The National Apartment Association, in partnership with the National Multifamily Housing Council, has applauded the tax overhaul, touting it as a smart tax policy.

One of the most adorning centerpieces of the TCJA is the protection of flow-through entities. Not surprising, because three-quarters of apartment properties operate as flow-through entities, including residential landlords who own their rental property as sole proprietors, real estate investment trusts, LLCs, S corporations or partnerships.

Under these tax provisions, businesses avoid the double taxation of paying corporate and individual taxes. Instead, taxes are applied solely at the individual level. Unlike owner-occupants, rental property owners can write off expenses like mortgages, repair, and management costs. Since these costs of doing business are deducted from the income the property produces, investors are only taxed on that income, so by reducing it, the investment acts as a tax shelter.

The TCJA, however, creates a new tax deduction for individuals who realize income through pass-through entities under Section 199A, also known as the Qualified Business Income Deduction, which arose from the Tax Cuts & Jobs Act of 2017. If rental activity qualifies as a business for tax purposes, as most do, owners may be eligible to deduct an amount equal to 20% of their net rental income. This is in addition to all other rental-related deductions. If landlords qualify, they are effectively taxed on only 80% of rental income.

There are many rules and limitations, of course, and as with any major revisions to the tax code, there will be modifications and interpretations which will change how this creature can be used.

The rich get richer?

Although wealthy real estate investors will be beneficiaries of the new tax rules, anyone who invests in the rental real estate is likely to benefit. While critics note that Washington political figures emerge richer, perhaps they overlook the many small, mom-and-pop landlords. As we noted in this earlier post, these responsible landlords are stewards of the community, treat their tenants well, and are the driving force of affordable housing. They did not cause the housing crisis and indeed, have been adversely impacted by it with rising costs.
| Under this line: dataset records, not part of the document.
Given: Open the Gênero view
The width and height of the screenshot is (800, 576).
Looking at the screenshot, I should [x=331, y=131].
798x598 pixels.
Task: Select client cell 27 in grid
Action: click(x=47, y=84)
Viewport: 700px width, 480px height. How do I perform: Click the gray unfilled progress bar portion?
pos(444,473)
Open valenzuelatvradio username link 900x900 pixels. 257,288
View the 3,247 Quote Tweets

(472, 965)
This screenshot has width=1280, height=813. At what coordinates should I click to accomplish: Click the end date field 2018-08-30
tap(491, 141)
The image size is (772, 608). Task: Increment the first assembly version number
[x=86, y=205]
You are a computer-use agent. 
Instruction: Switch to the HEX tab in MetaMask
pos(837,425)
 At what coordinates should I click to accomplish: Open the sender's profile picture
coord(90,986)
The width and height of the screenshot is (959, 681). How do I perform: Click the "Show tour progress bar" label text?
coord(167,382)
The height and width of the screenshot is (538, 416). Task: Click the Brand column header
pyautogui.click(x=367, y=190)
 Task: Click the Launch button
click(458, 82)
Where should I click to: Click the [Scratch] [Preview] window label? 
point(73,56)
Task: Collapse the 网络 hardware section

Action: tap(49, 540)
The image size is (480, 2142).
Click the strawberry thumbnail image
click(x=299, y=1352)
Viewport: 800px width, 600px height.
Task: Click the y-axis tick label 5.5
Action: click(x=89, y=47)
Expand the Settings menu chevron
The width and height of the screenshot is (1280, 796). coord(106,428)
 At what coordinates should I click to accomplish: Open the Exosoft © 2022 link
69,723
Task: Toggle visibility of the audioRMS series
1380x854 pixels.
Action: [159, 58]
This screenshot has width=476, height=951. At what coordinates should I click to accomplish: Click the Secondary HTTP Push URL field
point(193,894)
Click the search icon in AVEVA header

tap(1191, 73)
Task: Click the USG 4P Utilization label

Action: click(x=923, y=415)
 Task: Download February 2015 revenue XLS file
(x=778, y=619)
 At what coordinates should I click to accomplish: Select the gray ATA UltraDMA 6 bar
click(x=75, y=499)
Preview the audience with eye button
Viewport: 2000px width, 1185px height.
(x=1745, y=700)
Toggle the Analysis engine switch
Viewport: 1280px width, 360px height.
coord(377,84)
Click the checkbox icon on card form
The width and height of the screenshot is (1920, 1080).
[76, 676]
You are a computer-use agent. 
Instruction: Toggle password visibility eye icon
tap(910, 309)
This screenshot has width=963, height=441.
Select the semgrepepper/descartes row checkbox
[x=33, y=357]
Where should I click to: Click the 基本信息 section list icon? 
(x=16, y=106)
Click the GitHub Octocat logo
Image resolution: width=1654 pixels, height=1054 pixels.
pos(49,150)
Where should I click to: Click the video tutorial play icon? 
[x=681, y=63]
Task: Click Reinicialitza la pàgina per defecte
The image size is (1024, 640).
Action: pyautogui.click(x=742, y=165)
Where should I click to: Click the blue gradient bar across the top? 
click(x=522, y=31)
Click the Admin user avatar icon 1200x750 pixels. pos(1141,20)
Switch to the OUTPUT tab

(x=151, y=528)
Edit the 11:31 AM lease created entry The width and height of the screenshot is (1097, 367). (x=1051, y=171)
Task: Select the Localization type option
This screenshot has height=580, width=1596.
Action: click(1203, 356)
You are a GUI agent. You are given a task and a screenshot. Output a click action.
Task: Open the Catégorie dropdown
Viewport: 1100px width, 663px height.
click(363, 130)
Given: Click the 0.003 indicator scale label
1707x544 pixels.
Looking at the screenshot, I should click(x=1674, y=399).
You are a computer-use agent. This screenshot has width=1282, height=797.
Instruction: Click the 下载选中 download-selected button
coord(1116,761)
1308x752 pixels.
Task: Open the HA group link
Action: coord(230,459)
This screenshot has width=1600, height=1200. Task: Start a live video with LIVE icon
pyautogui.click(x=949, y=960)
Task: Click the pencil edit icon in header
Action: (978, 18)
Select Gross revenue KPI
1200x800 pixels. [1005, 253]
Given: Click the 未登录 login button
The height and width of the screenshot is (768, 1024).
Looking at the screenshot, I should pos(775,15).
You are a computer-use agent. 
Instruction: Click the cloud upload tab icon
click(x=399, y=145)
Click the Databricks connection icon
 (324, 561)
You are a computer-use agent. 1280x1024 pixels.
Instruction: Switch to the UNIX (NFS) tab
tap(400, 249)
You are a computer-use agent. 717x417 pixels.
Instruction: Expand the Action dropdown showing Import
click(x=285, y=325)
Pass-throughs are shrouded in mystery for many observers, with an accompanying undercurrent that they are an unseemly and arcane vehicle for corporations to avoid taxes or otherwise create some sort of mischief. In fact, roughly 95% of all businesses are categorized as pass-throughs, and they are very common for small business owners. In a pass through, profits are merely passed through to the owners of the business, who then report that income on their individual tax returns and pay tax on it, with the rest of their normal income and thus, there is nothing evasive.

Parting thoughts

Like most other matters we encounter at Bornstein Law, the law is cleaner on the page than it is in the real world, and many ambiguities need to be wrinkled out. Our job is not to legislate, but counsel property owners and protect their real estate investments given their unique circumstances. While there is no shortage of viewpoints on tax reform circulating around the web, it is strongly recommended that you muffle the noise and sit down with an attorney to discuss your unique circumstances and real estate goals.